Record set:
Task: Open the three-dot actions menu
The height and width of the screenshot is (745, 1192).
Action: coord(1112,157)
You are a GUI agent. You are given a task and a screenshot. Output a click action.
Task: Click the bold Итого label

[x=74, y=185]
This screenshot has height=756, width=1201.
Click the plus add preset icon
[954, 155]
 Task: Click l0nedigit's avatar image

Task description:
Locate every line in the entries above that contains the word "height", with case counting, and copy each of those lines out.

Exercise result:
The height and width of the screenshot is (745, 1192).
This screenshot has height=756, width=1201.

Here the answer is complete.